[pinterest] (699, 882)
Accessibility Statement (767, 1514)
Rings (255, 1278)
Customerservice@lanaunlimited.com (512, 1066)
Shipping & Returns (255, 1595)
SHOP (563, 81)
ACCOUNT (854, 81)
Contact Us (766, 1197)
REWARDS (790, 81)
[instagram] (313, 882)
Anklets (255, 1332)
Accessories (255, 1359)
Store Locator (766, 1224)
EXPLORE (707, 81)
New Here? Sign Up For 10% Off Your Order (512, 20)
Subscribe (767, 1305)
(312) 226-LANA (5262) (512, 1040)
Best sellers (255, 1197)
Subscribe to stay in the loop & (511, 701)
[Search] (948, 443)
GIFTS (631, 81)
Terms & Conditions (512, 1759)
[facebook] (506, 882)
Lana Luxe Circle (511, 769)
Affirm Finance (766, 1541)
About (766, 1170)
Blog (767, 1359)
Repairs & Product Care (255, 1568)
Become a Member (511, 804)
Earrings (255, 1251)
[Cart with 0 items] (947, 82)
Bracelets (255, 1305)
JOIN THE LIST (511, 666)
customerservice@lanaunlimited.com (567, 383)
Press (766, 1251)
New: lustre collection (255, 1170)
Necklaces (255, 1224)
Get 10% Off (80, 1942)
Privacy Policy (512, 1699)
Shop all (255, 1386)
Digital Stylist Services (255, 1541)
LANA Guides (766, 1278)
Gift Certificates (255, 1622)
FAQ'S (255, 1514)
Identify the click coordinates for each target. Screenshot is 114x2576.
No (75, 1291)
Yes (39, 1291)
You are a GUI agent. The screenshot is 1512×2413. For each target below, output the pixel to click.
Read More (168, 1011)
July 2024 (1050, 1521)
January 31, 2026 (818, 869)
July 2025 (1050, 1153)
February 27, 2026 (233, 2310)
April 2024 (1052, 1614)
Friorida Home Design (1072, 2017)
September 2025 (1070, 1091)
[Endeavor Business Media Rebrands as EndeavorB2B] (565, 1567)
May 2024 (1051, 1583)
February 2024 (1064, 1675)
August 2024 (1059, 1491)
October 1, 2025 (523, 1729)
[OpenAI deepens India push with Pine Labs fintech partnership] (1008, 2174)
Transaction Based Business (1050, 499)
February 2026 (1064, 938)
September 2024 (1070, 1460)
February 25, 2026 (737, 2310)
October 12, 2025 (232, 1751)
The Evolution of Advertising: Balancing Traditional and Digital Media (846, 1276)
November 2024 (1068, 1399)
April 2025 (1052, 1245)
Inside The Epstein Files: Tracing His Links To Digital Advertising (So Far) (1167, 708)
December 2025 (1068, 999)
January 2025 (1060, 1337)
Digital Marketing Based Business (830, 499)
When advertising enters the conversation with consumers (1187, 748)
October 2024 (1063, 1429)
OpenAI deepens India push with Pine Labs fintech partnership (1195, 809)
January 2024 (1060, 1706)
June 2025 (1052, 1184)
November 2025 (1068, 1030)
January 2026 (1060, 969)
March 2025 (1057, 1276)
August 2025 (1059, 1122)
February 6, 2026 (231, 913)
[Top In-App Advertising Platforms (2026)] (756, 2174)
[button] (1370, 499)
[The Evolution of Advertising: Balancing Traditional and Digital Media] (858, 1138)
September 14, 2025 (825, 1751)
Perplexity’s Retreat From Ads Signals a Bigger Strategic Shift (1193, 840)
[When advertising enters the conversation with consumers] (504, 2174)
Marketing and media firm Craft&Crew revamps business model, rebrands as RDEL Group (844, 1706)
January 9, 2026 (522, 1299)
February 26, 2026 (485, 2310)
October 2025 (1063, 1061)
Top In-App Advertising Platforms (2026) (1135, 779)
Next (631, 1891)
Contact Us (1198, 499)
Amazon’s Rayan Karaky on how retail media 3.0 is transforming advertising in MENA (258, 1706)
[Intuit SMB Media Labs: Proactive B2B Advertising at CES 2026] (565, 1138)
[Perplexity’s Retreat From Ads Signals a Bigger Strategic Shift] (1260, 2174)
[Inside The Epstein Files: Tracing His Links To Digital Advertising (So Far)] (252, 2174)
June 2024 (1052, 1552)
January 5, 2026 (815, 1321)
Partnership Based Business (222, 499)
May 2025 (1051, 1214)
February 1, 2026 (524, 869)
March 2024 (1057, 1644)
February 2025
^^^^^^^^
• [WORK TASK]
The number of lines above containing the word "conversation" is all that should be returned.

• [FINISHED TASK]
2